▸ PROBLEM STATEMENT: Word for word, retype every record in the listing.

▸ MATERIAL FOR THIS TASK:

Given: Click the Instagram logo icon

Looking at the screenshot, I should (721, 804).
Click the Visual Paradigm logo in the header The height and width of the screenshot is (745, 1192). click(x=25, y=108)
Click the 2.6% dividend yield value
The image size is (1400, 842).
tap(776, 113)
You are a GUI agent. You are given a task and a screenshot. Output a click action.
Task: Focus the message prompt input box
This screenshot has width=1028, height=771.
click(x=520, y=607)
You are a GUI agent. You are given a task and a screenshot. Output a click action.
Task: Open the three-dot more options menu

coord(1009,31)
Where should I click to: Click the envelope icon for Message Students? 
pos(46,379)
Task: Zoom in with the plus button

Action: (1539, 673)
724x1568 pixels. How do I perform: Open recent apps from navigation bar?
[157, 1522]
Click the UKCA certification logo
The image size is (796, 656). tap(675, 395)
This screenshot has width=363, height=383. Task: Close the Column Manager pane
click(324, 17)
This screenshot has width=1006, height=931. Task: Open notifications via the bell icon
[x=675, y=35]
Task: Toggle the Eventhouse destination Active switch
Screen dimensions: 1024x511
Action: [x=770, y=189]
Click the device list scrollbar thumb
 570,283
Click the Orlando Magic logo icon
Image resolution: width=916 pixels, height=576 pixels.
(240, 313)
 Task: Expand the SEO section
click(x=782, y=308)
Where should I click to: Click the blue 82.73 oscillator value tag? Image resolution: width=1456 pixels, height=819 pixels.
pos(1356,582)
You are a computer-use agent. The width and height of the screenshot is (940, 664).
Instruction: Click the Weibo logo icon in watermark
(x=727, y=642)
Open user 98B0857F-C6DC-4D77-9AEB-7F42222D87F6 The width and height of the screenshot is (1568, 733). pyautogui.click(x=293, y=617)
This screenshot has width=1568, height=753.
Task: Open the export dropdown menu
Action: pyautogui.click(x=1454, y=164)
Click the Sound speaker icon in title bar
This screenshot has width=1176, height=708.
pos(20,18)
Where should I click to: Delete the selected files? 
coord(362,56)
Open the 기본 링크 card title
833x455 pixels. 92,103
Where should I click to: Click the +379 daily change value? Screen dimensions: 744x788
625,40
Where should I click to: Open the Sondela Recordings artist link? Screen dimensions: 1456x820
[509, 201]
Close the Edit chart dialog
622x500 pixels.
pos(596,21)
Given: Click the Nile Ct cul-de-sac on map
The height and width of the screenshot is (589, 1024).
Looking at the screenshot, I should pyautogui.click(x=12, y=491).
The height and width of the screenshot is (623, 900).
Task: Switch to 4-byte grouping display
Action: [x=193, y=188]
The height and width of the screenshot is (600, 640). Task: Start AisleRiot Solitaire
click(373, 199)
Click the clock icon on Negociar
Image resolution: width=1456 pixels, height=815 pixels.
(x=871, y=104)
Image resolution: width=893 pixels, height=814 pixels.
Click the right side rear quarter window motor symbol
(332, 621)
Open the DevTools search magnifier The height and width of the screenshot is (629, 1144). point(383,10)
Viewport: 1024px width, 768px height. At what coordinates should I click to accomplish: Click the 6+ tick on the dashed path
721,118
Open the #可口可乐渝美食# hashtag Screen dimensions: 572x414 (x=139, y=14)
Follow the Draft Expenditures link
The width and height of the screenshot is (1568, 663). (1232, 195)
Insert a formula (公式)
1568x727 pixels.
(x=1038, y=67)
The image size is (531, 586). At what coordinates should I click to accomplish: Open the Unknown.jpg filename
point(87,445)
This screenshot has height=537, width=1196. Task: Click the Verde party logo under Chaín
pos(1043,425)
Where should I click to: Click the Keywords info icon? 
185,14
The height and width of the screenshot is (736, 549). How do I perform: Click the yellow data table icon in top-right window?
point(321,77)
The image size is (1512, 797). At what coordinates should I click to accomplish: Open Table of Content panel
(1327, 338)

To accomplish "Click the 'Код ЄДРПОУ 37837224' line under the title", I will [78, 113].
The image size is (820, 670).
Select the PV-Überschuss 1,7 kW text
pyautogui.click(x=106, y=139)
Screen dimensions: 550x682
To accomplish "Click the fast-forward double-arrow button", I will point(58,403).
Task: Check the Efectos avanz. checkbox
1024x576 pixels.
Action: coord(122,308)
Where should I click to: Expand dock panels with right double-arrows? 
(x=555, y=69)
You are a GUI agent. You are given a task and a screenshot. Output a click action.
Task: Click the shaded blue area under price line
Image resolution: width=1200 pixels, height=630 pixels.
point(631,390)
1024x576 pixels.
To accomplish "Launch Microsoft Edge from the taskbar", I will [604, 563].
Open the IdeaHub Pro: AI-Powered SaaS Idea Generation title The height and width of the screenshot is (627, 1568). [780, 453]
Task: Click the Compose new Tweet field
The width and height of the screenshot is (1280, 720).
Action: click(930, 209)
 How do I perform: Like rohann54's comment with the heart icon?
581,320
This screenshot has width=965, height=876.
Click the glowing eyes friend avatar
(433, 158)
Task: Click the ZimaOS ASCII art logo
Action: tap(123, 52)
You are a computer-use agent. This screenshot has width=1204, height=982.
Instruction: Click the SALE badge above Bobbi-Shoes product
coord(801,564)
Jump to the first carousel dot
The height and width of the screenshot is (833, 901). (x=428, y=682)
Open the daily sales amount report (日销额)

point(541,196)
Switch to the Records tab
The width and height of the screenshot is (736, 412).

▸ OUTPUT OF THE TASK:
Given: Click the Instagram logo icon

Looking at the screenshot, I should (721, 804).
Click the Visual Paradigm logo in the header The height and width of the screenshot is (745, 1192). click(x=25, y=108)
Click the 2.6% dividend yield value
The image size is (1400, 842).
tap(776, 113)
You are a GUI agent. You are given a task and a screenshot. Output a click action.
Task: Focus the message prompt input box
This screenshot has width=1028, height=771.
click(x=520, y=607)
You are a GUI agent. You are given a task and a screenshot. Output a click action.
Task: Open the three-dot more options menu

coord(1009,31)
Where should I click to: Click the envelope icon for Message Students? 
pos(46,379)
Task: Zoom in with the plus button

Action: (1539, 673)
724x1568 pixels. How do I perform: Open recent apps from navigation bar?
[157, 1522]
Click the UKCA certification logo
The image size is (796, 656). tap(675, 395)
This screenshot has width=363, height=383. Task: Close the Column Manager pane
click(324, 17)
This screenshot has width=1006, height=931. Task: Open notifications via the bell icon
[x=675, y=35]
Task: Toggle the Eventhouse destination Active switch
Screen dimensions: 1024x511
Action: [x=770, y=189]
Click the device list scrollbar thumb
 570,283
Click the Orlando Magic logo icon
Image resolution: width=916 pixels, height=576 pixels.
(240, 313)
 Task: Expand the SEO section
click(x=782, y=308)
Where should I click to: Click the blue 82.73 oscillator value tag? Image resolution: width=1456 pixels, height=819 pixels.
pos(1356,582)
You are a computer-use agent. The width and height of the screenshot is (940, 664).
Instruction: Click the Weibo logo icon in watermark
(x=727, y=642)
Open user 98B0857F-C6DC-4D77-9AEB-7F42222D87F6 The width and height of the screenshot is (1568, 733). pyautogui.click(x=293, y=617)
This screenshot has width=1568, height=753.
Task: Open the export dropdown menu
Action: pyautogui.click(x=1454, y=164)
Click the Sound speaker icon in title bar
This screenshot has width=1176, height=708.
pos(20,18)
Where should I click to: Delete the selected files? 
coord(362,56)
Open the 기본 링크 card title
833x455 pixels. 92,103
Where should I click to: Click the +379 daily change value? Screen dimensions: 744x788
625,40
Where should I click to: Open the Sondela Recordings artist link? Screen dimensions: 1456x820
[509, 201]
Close the Edit chart dialog
622x500 pixels.
pos(596,21)
Given: Click the Nile Ct cul-de-sac on map
The height and width of the screenshot is (589, 1024).
Looking at the screenshot, I should pyautogui.click(x=12, y=491).
The height and width of the screenshot is (623, 900).
Task: Switch to 4-byte grouping display
Action: [x=193, y=188]
The height and width of the screenshot is (600, 640). Task: Start AisleRiot Solitaire
click(373, 199)
Click the clock icon on Negociar
Image resolution: width=1456 pixels, height=815 pixels.
(x=871, y=104)
Image resolution: width=893 pixels, height=814 pixels.
Click the right side rear quarter window motor symbol
(332, 621)
Open the DevTools search magnifier The height and width of the screenshot is (629, 1144). point(383,10)
Viewport: 1024px width, 768px height. At what coordinates should I click to accomplish: Click the 6+ tick on the dashed path
721,118
Open the #可口可乐渝美食# hashtag Screen dimensions: 572x414 (x=139, y=14)
Follow the Draft Expenditures link
The width and height of the screenshot is (1568, 663). (1232, 195)
Insert a formula (公式)
1568x727 pixels.
(x=1038, y=67)
The image size is (531, 586). At what coordinates should I click to accomplish: Open the Unknown.jpg filename
point(87,445)
This screenshot has height=537, width=1196. Task: Click the Verde party logo under Chaín
pos(1043,425)
Where should I click to: Click the Keywords info icon? 
185,14
The height and width of the screenshot is (736, 549). How do I perform: Click the yellow data table icon in top-right window?
point(321,77)
The image size is (1512, 797). At what coordinates should I click to accomplish: Open Table of Content panel
(1327, 338)

To accomplish "Click the 'Код ЄДРПОУ 37837224' line under the title", I will [78, 113].
The image size is (820, 670).
Select the PV-Überschuss 1,7 kW text
pyautogui.click(x=106, y=139)
Screen dimensions: 550x682
To accomplish "Click the fast-forward double-arrow button", I will point(58,403).
Task: Check the Efectos avanz. checkbox
1024x576 pixels.
Action: coord(122,308)
Where should I click to: Expand dock panels with right double-arrows? 
(x=555, y=69)
You are a GUI agent. You are given a task and a screenshot. Output a click action.
Task: Click the shaded blue area under price line
Image resolution: width=1200 pixels, height=630 pixels.
point(631,390)
1024x576 pixels.
To accomplish "Launch Microsoft Edge from the taskbar", I will [604, 563].
Open the IdeaHub Pro: AI-Powered SaaS Idea Generation title The height and width of the screenshot is (627, 1568). [780, 453]
Task: Click the Compose new Tweet field
The width and height of the screenshot is (1280, 720).
Action: click(930, 209)
 How do I perform: Like rohann54's comment with the heart icon?
581,320
This screenshot has width=965, height=876.
Click the glowing eyes friend avatar
(433, 158)
Task: Click the ZimaOS ASCII art logo
Action: tap(123, 52)
You are a computer-use agent. This screenshot has width=1204, height=982.
Instruction: Click the SALE badge above Bobbi-Shoes product
coord(801,564)
Jump to the first carousel dot
The height and width of the screenshot is (833, 901). (x=428, y=682)
Open the daily sales amount report (日销额)

point(541,196)
Switch to the Records tab
The width and height of the screenshot is (736, 412).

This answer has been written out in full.